======== Information shown

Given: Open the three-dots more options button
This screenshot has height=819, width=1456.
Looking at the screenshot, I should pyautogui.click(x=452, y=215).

================
======== Information shown

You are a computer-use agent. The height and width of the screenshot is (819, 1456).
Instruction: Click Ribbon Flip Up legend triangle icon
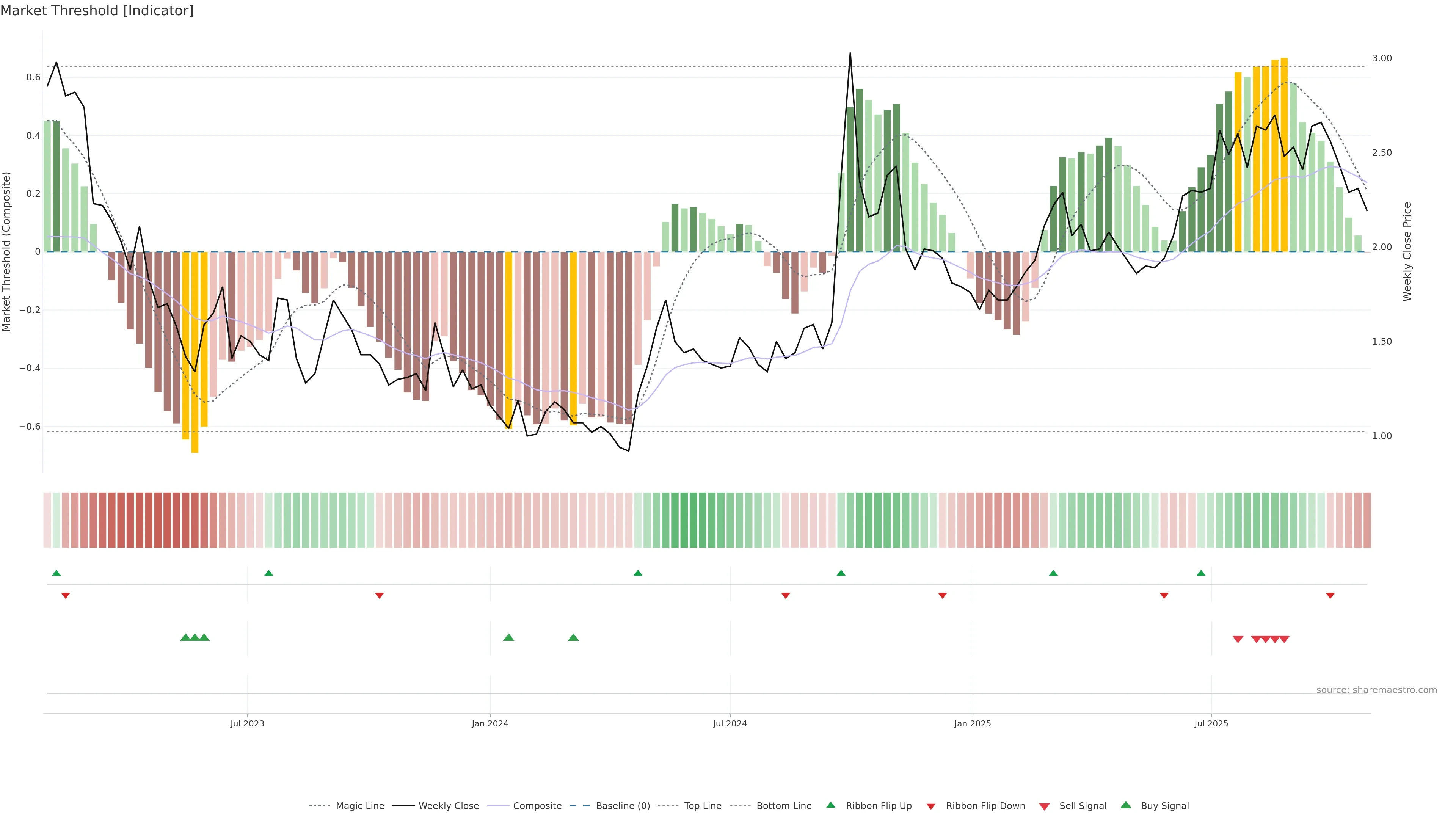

================
======== Information shown

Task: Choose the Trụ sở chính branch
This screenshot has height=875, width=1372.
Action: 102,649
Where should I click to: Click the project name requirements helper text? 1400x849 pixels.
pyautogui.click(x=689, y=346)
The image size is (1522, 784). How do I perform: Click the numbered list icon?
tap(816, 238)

================

Your task –
Which lines above run from the one containing "You are a computer-use" down to the one containing "Instruction: Click Ribbon"? Repeat exactly those, both ends included, and nothing else.

Solution below –
You are a computer-use agent. The height and width of the screenshot is (819, 1456).
Instruction: Click Ribbon Flip Up legend triangle icon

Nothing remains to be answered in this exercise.